◆ **Work instructions**: In the passage on intraoperative OCT in retinal surgery, what share of peeling attempts considered successful did iOCT show to be incomplete in the DISCOVERY study?

--- Page text Enclosed Below ---

Epiretinal membranes (ERM) are among the most common indications for pars plana vitrectomy worldwide and one of the diseases best characterized using OCT imaging [12]. The gold standard of treatment consists of vitrectomy and peeling of the tissue causing distortion of the retina in order to relieve traction and restore the foveal structure and function. The information acquired with iOCT provides surgeons with helpful feedback on both the anatomical position in which to initiate the ERM peeling and on whether the membrane has been removed completely [13,14].
The benefit of iOCT for vitreoretinal surgery has been recently described in the PIONEER (Prospective Intraoperative and Perioperative Ophthalmic Imaging with Optical Coherence Tomography) paper, a large 2-year prospective study conducted by Ehlers and colleagues at the Cleveland Clinic including eyes with various posterior segment diseases treated surgically with the aid of iOCT imaging. The authors employed the Bioptigen SDOIS portable spectral-domain OCT system (Bioptigen, Research Triangle Park, NC, USA) mounted on either a Leica or Zeiss microscope with a custom-designed coupling mechanism compatible with BIOM® as well as contact lens viewing systems. The study reported that in almost half of the procedures, iOCT had impacted the surgeon’s understanding of the surgical configuration and/or procedure, reversing surgical decision making in 13% of cases by revealing residual membranes that escaped the surgeon’s observation [7]. The DISCOVERY (Determination of Feasibility of Intraoperative Spectral Domain Microscope Combined/Integrated OCT Visualization During En Face Retinal and Ophthalmic Surgery) study was another prospective study from the same scientific group including patients who underwent vitreoretinal surgery and iOCT imaging with either the Zeiss Rescan 700, the Leica EnFocus, or the Cole Eye iOCT system [15]. In the study, the percentage of unnoticed epiretinal tissue remnants was even higher, with iOCT showing incompleteness of the procedure in 20% of peeling attempts considered successful and, on the other side, preventing unnecessary maneuvers in 40% of cases by showing the surgeon the absence of any epiretinal tissue leftovers [15].

--- End of Enclosed Page text ---
--- Study material Enclosed Below ---

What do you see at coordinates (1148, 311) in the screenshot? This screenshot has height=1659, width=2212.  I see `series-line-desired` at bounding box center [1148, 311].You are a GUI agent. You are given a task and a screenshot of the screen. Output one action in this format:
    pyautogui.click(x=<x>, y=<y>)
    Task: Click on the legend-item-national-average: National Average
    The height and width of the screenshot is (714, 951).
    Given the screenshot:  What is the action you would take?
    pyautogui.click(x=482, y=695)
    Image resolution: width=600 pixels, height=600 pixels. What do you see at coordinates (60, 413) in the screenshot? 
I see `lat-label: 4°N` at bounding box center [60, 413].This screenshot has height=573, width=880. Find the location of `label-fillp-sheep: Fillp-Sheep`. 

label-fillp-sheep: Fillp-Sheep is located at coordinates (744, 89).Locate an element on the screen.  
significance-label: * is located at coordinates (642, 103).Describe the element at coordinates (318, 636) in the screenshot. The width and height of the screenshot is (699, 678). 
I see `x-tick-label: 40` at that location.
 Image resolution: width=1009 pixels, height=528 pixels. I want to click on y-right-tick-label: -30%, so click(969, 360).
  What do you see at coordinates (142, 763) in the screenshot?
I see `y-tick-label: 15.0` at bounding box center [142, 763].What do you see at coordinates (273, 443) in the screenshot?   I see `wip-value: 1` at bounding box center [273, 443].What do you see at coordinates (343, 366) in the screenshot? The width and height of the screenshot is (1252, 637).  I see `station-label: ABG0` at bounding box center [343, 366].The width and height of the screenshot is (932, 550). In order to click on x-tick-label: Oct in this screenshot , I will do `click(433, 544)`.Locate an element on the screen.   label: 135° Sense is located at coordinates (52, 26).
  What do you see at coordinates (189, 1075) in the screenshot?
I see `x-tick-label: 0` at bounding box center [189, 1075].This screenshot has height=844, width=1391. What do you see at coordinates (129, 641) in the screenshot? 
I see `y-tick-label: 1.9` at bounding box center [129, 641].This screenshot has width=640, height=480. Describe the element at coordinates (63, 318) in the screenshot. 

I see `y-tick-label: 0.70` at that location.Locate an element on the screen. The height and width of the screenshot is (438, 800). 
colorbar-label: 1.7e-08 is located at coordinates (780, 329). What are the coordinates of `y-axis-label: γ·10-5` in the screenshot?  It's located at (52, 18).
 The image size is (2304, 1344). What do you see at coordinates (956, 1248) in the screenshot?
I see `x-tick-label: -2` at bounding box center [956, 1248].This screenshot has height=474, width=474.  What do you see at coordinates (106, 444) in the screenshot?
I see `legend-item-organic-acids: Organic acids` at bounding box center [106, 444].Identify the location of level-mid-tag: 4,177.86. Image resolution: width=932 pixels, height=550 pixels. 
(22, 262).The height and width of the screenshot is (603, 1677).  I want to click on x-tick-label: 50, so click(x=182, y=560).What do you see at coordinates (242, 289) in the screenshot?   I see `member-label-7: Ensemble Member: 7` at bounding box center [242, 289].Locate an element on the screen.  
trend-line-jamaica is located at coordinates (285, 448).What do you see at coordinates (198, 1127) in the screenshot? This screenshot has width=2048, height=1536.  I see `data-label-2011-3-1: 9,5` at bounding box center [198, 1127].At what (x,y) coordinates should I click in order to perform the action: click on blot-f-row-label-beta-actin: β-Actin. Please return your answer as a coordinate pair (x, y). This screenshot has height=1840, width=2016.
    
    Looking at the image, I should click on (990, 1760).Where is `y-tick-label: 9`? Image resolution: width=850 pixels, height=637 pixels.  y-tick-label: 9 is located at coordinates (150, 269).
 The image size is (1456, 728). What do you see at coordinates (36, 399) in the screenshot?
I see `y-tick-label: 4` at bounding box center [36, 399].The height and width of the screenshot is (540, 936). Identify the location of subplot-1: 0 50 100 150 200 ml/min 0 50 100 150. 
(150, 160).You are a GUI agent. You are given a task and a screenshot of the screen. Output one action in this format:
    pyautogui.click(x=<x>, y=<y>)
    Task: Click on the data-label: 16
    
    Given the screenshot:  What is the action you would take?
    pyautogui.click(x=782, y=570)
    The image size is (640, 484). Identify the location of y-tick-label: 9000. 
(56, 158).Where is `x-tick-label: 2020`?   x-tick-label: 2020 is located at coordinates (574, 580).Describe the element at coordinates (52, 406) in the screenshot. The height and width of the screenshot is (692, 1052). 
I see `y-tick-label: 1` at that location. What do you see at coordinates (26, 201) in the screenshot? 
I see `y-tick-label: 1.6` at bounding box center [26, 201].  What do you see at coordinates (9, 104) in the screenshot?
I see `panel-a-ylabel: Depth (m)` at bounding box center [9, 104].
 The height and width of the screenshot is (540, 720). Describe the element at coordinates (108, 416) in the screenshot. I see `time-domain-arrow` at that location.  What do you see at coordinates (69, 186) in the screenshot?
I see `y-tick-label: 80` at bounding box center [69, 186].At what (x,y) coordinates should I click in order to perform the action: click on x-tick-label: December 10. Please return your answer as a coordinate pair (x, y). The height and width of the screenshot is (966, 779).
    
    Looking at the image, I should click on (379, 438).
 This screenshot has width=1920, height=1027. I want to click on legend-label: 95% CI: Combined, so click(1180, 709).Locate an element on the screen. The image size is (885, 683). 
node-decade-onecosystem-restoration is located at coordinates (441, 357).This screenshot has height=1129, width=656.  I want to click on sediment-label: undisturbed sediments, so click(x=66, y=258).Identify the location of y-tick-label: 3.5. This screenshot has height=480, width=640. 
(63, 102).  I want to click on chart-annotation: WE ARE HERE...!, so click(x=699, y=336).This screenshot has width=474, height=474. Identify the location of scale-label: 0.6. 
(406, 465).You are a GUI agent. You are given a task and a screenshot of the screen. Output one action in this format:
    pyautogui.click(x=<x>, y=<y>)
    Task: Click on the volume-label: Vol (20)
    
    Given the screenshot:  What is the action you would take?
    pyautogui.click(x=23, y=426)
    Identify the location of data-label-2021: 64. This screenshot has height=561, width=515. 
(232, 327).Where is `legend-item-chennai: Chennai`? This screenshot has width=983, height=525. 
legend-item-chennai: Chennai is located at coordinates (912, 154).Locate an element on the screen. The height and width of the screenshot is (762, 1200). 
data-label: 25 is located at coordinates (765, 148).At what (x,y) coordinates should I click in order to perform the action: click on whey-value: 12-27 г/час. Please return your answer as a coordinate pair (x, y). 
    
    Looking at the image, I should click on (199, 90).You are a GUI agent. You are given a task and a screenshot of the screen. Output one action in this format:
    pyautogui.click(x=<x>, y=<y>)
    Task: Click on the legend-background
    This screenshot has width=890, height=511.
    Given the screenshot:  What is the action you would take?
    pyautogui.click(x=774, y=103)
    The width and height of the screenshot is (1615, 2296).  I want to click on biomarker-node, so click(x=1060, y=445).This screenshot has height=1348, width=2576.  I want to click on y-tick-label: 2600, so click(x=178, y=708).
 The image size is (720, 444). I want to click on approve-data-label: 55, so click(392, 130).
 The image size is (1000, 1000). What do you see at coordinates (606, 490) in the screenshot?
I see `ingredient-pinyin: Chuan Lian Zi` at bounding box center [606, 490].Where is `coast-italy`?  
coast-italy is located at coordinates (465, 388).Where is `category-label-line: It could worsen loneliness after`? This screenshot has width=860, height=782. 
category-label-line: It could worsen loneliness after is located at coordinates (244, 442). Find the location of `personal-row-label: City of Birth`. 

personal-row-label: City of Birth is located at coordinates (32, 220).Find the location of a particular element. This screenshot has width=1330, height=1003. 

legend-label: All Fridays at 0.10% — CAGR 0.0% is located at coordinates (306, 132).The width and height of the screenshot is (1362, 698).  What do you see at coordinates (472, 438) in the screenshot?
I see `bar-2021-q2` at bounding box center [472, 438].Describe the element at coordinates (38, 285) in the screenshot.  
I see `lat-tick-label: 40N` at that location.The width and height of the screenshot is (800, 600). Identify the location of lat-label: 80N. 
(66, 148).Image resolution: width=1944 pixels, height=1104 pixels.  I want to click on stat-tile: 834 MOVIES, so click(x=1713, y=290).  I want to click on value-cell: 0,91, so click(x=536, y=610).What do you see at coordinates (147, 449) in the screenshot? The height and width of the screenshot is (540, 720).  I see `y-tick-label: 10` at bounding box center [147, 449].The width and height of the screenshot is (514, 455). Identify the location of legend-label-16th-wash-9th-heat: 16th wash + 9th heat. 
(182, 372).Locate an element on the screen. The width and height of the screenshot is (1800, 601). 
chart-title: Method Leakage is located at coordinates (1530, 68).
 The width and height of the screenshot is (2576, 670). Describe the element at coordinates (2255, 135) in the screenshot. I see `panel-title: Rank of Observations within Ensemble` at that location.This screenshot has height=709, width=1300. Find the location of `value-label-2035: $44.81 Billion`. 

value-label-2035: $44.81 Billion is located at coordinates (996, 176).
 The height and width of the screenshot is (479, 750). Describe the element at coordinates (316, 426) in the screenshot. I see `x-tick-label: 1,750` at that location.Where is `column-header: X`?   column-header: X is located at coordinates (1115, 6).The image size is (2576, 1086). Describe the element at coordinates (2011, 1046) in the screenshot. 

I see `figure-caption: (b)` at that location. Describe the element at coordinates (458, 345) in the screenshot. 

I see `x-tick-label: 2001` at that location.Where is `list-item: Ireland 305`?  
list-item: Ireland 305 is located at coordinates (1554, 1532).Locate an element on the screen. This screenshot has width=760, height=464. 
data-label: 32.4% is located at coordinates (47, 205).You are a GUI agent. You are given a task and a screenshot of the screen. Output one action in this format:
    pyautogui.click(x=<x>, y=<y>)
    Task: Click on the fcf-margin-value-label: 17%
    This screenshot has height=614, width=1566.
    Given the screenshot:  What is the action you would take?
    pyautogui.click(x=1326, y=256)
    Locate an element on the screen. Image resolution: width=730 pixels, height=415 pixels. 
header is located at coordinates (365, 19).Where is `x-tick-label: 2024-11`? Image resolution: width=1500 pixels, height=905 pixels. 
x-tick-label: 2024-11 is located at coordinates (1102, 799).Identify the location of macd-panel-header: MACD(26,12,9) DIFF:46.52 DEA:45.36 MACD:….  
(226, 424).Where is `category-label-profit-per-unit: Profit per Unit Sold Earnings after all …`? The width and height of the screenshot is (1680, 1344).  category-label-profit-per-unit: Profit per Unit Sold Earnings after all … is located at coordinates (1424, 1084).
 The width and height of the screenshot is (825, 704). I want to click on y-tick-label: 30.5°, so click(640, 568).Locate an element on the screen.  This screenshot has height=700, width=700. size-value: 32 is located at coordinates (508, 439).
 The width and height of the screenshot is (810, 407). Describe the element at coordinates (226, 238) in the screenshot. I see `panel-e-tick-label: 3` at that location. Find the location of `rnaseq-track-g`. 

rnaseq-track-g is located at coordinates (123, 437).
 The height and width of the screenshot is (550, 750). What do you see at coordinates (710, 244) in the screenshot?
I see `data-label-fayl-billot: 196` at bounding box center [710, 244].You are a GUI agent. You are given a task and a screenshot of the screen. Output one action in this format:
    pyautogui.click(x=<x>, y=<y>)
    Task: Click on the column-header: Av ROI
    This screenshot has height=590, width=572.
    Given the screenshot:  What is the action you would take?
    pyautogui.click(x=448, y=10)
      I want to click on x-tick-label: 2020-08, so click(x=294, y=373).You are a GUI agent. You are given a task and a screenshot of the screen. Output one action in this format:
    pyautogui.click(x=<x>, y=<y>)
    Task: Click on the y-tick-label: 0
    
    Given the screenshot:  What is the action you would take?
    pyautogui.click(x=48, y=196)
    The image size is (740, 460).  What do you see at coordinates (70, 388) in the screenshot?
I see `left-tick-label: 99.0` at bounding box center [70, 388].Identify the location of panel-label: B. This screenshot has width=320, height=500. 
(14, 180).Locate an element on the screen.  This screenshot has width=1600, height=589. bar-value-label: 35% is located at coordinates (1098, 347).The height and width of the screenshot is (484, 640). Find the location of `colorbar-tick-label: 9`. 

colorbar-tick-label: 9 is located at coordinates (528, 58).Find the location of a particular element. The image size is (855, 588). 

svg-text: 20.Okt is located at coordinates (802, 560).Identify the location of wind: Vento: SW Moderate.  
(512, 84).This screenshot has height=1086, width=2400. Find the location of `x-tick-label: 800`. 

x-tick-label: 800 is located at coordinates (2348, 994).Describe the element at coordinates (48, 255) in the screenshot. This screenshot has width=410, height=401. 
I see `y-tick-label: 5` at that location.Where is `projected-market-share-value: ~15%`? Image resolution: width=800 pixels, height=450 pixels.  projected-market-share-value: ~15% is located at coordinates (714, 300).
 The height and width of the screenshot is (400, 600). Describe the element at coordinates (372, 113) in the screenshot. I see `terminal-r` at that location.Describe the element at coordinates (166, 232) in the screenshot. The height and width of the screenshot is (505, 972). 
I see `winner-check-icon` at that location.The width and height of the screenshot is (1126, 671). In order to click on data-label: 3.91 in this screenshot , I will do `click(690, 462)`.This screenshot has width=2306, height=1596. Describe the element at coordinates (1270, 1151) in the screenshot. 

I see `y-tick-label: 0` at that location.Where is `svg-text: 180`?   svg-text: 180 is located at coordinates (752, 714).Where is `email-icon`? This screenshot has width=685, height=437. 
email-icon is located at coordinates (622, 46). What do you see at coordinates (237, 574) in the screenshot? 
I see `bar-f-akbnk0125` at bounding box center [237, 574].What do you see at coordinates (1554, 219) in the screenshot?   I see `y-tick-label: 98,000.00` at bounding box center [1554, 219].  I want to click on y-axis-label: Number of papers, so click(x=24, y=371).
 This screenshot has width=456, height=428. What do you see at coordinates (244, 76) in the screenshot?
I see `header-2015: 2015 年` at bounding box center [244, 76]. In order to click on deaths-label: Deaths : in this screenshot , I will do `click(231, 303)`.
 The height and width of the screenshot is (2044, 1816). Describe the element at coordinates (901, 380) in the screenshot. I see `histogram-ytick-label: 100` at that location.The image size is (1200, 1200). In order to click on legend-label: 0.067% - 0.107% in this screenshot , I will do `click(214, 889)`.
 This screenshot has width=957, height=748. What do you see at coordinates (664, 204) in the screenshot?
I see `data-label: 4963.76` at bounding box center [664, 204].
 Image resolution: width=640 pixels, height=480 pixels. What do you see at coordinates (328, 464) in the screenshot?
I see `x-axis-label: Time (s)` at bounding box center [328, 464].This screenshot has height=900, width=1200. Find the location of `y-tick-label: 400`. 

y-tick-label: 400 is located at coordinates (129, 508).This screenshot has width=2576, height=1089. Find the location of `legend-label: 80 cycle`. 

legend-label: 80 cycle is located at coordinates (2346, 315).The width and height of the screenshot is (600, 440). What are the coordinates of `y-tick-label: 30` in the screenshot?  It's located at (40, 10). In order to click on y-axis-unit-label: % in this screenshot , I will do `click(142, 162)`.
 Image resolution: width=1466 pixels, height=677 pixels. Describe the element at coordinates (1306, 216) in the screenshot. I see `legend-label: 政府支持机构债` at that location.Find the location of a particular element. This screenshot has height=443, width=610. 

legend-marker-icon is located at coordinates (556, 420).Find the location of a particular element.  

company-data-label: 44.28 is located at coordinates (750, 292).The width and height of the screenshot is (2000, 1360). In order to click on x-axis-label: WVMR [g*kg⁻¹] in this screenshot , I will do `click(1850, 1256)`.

--- End of Enclosed Study material ---

◆ **Problem solution**: 20%